## 提供データ
=-=-=-=-=
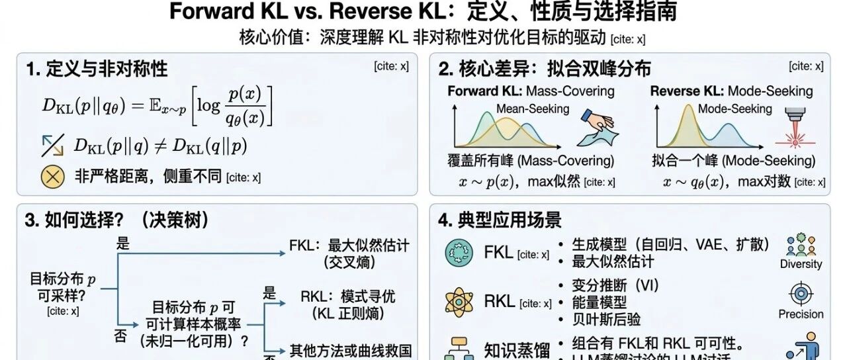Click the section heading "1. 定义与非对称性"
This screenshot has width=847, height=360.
pos(97,69)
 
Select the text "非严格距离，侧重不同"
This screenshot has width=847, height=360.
pos(148,177)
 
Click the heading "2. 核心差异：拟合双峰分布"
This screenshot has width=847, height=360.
pos(545,69)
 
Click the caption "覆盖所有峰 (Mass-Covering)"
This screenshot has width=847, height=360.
pos(531,161)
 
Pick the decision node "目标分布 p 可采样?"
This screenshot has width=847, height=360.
pos(63,287)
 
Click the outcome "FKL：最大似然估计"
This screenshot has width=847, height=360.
pos(349,246)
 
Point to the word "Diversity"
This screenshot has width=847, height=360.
pos(801,264)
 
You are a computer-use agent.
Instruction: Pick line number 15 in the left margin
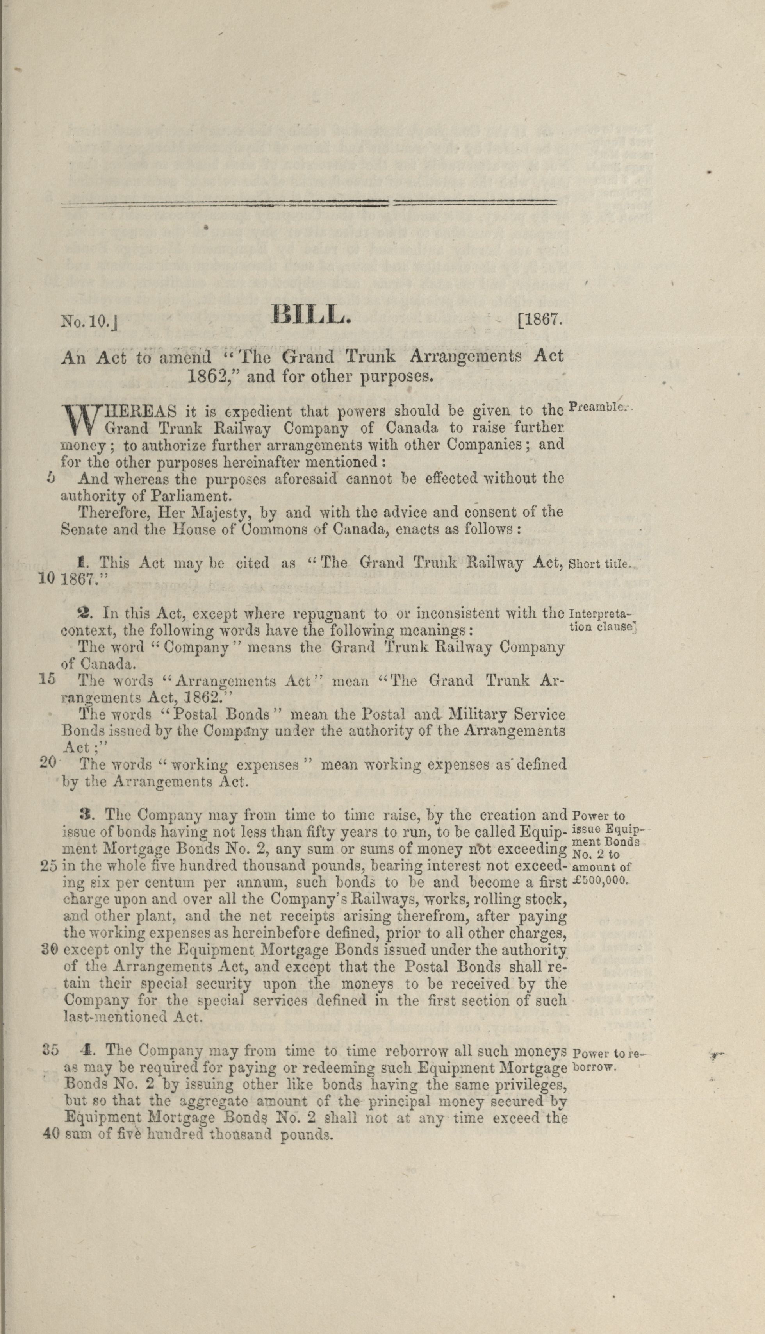(x=47, y=679)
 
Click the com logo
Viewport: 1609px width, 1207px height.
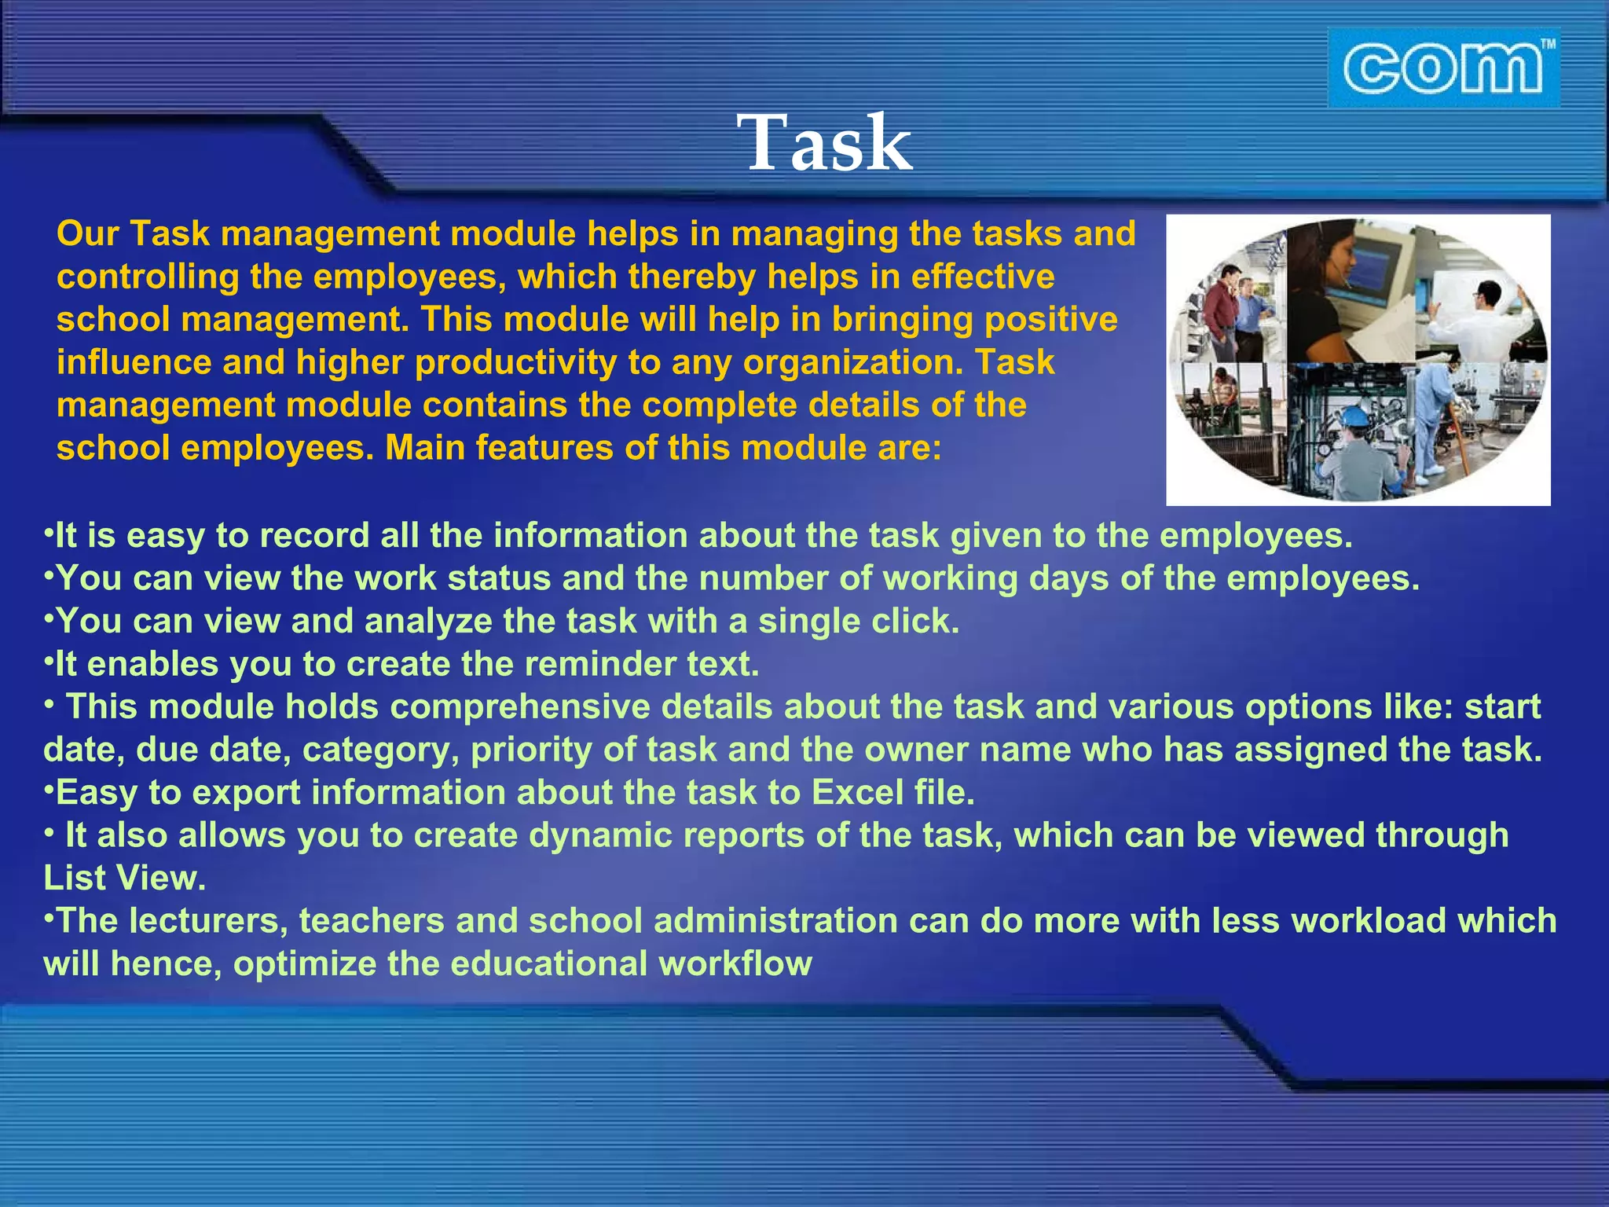click(1441, 69)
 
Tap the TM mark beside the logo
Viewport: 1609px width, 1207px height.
click(1547, 45)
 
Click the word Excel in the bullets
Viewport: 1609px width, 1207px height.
click(857, 792)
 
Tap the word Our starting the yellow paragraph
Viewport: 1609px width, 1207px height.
click(87, 234)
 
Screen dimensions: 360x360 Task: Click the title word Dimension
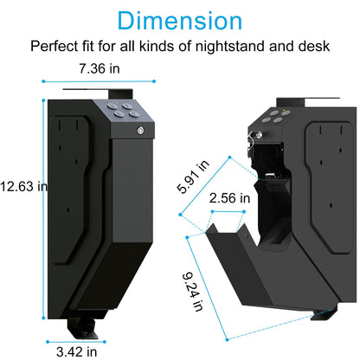point(179,21)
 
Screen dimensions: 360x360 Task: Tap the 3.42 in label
point(84,352)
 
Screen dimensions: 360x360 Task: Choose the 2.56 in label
point(229,198)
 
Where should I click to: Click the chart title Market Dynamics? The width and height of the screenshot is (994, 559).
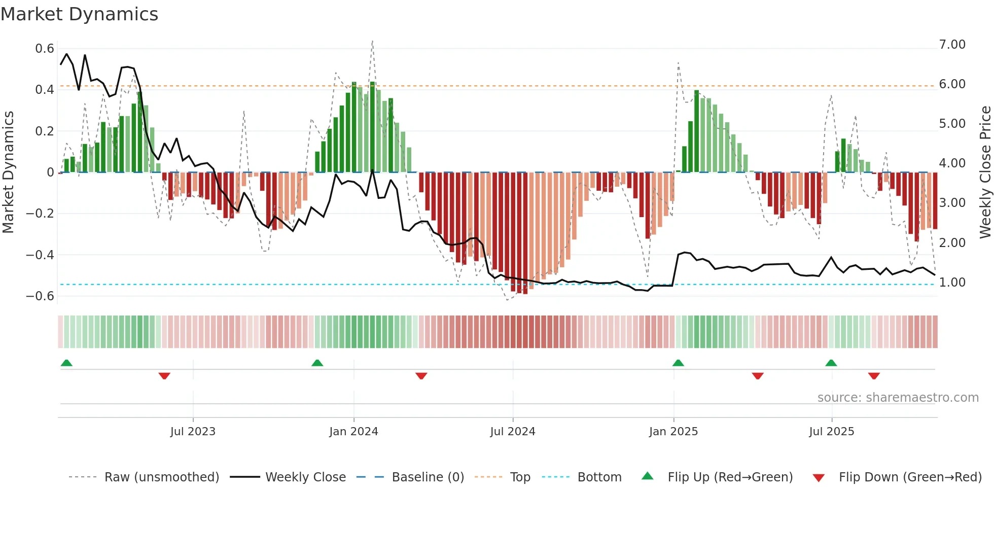pos(79,14)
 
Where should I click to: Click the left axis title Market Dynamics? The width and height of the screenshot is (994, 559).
pos(8,172)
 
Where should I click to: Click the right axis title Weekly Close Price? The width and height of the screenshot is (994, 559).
pos(985,172)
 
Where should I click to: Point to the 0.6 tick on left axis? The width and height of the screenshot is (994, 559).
pos(45,49)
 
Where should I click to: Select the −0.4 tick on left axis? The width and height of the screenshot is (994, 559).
pos(40,255)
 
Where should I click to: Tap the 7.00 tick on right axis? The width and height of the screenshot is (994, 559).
pos(952,45)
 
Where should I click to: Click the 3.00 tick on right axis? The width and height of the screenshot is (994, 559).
pos(952,203)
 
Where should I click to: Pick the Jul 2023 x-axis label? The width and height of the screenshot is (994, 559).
pos(193,432)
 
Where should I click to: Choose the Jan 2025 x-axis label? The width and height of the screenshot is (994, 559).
pos(673,432)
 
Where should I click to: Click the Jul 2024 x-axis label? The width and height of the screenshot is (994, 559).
pos(513,432)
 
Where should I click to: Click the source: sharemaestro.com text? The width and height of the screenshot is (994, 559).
pos(898,398)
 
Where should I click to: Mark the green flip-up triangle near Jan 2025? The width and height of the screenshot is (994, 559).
pos(678,363)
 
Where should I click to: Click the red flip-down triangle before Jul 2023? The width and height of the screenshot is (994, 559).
pos(164,376)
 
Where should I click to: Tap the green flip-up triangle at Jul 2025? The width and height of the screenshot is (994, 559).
pos(831,363)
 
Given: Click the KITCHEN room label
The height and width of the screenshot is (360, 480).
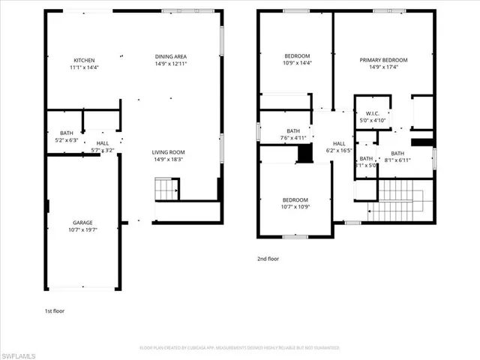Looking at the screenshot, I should click(x=84, y=61).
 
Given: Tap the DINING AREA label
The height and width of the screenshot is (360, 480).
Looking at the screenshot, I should click(x=170, y=58).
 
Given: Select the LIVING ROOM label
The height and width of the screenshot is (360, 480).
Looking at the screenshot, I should click(x=169, y=152).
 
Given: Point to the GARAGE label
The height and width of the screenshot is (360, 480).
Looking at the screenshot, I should click(x=82, y=223).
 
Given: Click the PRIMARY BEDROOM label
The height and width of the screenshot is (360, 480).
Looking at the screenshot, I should click(x=383, y=61).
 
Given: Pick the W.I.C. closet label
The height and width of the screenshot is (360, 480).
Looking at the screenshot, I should click(x=372, y=115).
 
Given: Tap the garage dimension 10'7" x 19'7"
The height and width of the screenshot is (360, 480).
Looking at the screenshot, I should click(x=82, y=230).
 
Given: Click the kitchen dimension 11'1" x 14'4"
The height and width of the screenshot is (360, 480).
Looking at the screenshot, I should click(x=84, y=68).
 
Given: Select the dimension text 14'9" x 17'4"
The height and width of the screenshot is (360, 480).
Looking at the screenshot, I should click(x=383, y=68).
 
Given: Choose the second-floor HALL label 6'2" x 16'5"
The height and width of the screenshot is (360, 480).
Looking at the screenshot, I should click(x=339, y=147).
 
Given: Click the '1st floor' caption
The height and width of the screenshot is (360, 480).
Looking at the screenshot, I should click(x=55, y=310).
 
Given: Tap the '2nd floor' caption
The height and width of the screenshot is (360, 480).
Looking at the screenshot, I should click(x=268, y=259).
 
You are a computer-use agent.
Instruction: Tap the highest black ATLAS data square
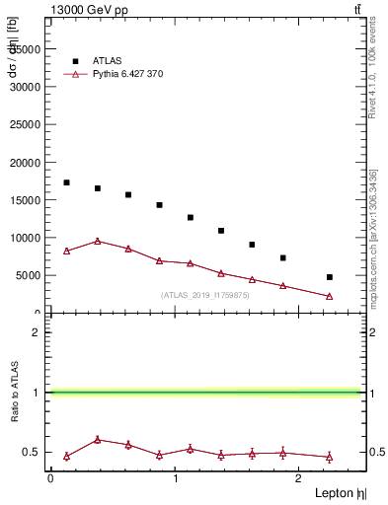click(x=66, y=182)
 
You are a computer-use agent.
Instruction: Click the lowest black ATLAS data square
click(x=329, y=277)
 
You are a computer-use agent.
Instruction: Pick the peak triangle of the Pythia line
click(x=97, y=241)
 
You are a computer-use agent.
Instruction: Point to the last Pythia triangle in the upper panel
click(x=329, y=296)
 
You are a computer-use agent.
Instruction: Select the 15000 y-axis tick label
click(x=26, y=199)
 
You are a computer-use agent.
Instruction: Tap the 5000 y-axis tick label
click(x=29, y=275)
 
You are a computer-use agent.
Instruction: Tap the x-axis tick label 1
click(x=175, y=478)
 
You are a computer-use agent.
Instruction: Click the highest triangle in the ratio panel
click(x=97, y=440)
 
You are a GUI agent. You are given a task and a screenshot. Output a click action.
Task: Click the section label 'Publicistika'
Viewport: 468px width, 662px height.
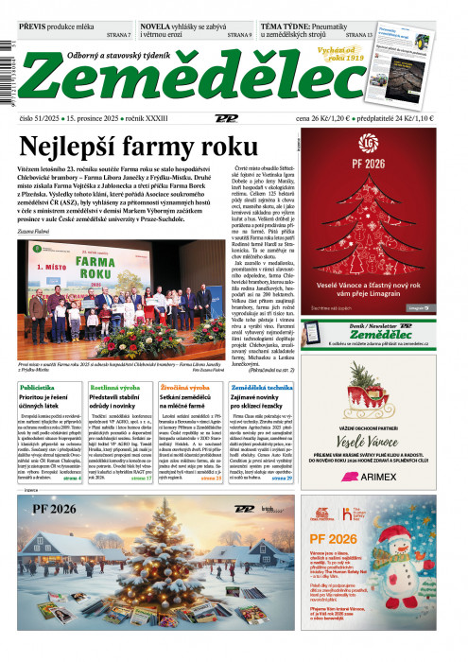37,388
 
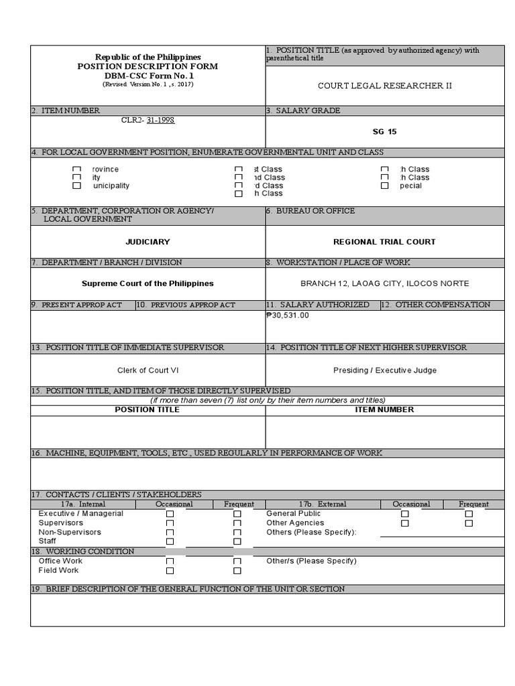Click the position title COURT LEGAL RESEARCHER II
(385, 86)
=-=-=-=-=
## 課題概要
上記の行をすべて、一字一句変えずに書き写してください。画像は省いてください。

## 回答
Click the section heading "1. 定义与非对称性"
This screenshot has width=847, height=360.
pos(97,69)
 
Select the text "非严格距离，侧重不同"
This screenshot has width=847, height=360.
pos(148,177)
 
Click the heading "2. 核心差异：拟合双峰分布"
This screenshot has width=847, height=360.
pos(545,69)
 
Click the caption "覆盖所有峰 (Mass-Covering)"
This screenshot has width=847, height=360.
pos(531,161)
 
Pick the decision node "目标分布 p 可采样?"
This screenshot has width=847, height=360.
pos(63,287)
 
Click the outcome "FKL：最大似然估计"
This screenshot has width=847, height=360.
pos(349,246)
 
Point to the word "Diversity"
This screenshot has width=847, height=360.
pos(801,264)
 
You are a computer-use agent.
Instruction: Pick line number 15 in the left margin
(x=47, y=679)
 
Click the com logo
Viewport: 1609px width, 1207px height.
click(1441, 69)
 
Tap the TM mark beside the logo
Viewport: 1609px width, 1207px height.
click(1547, 45)
 
Click the word Excel in the bullets
Viewport: 1609px width, 1207px height.
click(857, 792)
 
Tap the word Our starting the yellow paragraph
Viewport: 1609px width, 1207px height.
click(87, 234)
 
Screen dimensions: 360x360 Task: Click the title word Dimension
point(179,21)
 
Screen dimensions: 360x360 Task: Tap the 3.42 in label
point(84,352)
 
Screen dimensions: 360x360 Task: Choose the 2.56 in label
point(229,198)
 
Where should I click to: Click the chart title Market Dynamics? The width and height of the screenshot is (994, 559).
pos(79,14)
 
Where should I click to: Click the left axis title Market Dynamics? The width and height of the screenshot is (994, 559).
pos(8,172)
 
Where should I click to: Click the right axis title Weekly Close Price? The width and height of the screenshot is (994, 559).
pos(985,172)
 
Where should I click to: Point to the 0.6 tick on left axis? The width and height of the screenshot is (994, 559).
pos(45,49)
 
Where should I click to: Select the −0.4 tick on left axis? The width and height of the screenshot is (994, 559).
pos(40,255)
 
Where should I click to: Tap the 7.00 tick on right axis? The width and height of the screenshot is (994, 559).
pos(952,45)
 
Where should I click to: Click the 3.00 tick on right axis? The width and height of the screenshot is (994, 559).
pos(952,203)
 
Where should I click to: Pick the Jul 2023 x-axis label? The width and height of the screenshot is (994, 559).
pos(193,432)
 
Where should I click to: Choose the Jan 2025 x-axis label? The width and height of the screenshot is (994, 559).
pos(673,432)
 
Where should I click to: Click the Jul 2024 x-axis label? The width and height of the screenshot is (994, 559).
pos(513,432)
 
Where should I click to: Click the source: sharemaestro.com text? The width and height of the screenshot is (994, 559).
pos(898,398)
 
Where should I click to: Mark the green flip-up triangle near Jan 2025? The width and height of the screenshot is (994, 559).
pos(678,363)
 
Where should I click to: Click the red flip-down triangle before Jul 2023? The width and height of the screenshot is (994, 559).
pos(164,376)
 
Where should I click to: Tap the green flip-up triangle at Jul 2025? The width and height of the screenshot is (994, 559).
pos(831,363)
 
Given: Click the KITCHEN room label
The height and width of the screenshot is (360, 480).
Looking at the screenshot, I should click(x=84, y=61).
 
Given: Tap the DINING AREA label
The height and width of the screenshot is (360, 480).
Looking at the screenshot, I should click(x=170, y=58).
 
Given: Select the LIVING ROOM label
The height and width of the screenshot is (360, 480).
Looking at the screenshot, I should click(x=169, y=152).
 
Given: Point to the GARAGE label
The height and width of the screenshot is (360, 480).
Looking at the screenshot, I should click(x=82, y=223).
 
Given: Click the PRIMARY BEDROOM label
The height and width of the screenshot is (360, 480).
Looking at the screenshot, I should click(x=383, y=61).
 
Given: Pick the W.I.C. closet label
The height and width of the screenshot is (360, 480).
Looking at the screenshot, I should click(x=372, y=115).
 
Given: Tap the garage dimension 10'7" x 19'7"
The height and width of the screenshot is (360, 480).
Looking at the screenshot, I should click(x=82, y=230).
 
Given: Click the kitchen dimension 11'1" x 14'4"
The height and width of the screenshot is (360, 480).
Looking at the screenshot, I should click(x=84, y=68).
 
Given: Select the dimension text 14'9" x 17'4"
The height and width of the screenshot is (360, 480).
Looking at the screenshot, I should click(x=383, y=68).
 
Given: Choose the second-floor HALL label 6'2" x 16'5"
The height and width of the screenshot is (360, 480).
Looking at the screenshot, I should click(x=339, y=147).
 
Given: Click the '1st floor' caption
The height and width of the screenshot is (360, 480).
Looking at the screenshot, I should click(x=55, y=310).
 
Given: Tap the '2nd floor' caption
The height and width of the screenshot is (360, 480).
Looking at the screenshot, I should click(x=268, y=259).
 
You are a computer-use agent.
Instruction: Tap the highest black ATLAS data square
click(x=66, y=182)
 
You are a computer-use agent.
Instruction: Click the lowest black ATLAS data square
click(x=329, y=277)
 
You are a computer-use agent.
Instruction: Pick the peak triangle of the Pythia line
click(x=97, y=241)
 
You are a computer-use agent.
Instruction: Point to the last Pythia triangle in the upper panel
click(x=329, y=296)
 
You are a computer-use agent.
Instruction: Select the 15000 y-axis tick label
click(x=26, y=199)
 
You are a computer-use agent.
Instruction: Tap the 5000 y-axis tick label
click(x=29, y=275)
 
You are a computer-use agent.
Instruction: Tap the x-axis tick label 1
click(x=175, y=478)
 
You are a computer-use agent.
Instruction: Click the highest triangle in the ratio panel
click(x=97, y=440)
 
You are a GUI agent. You are given a task and a screenshot. Output a click action.
Task: Click the section label 'Publicistika'
Viewport: 468px width, 662px height.
37,388
 
Click the position title COURT LEGAL RESEARCHER II
(385, 86)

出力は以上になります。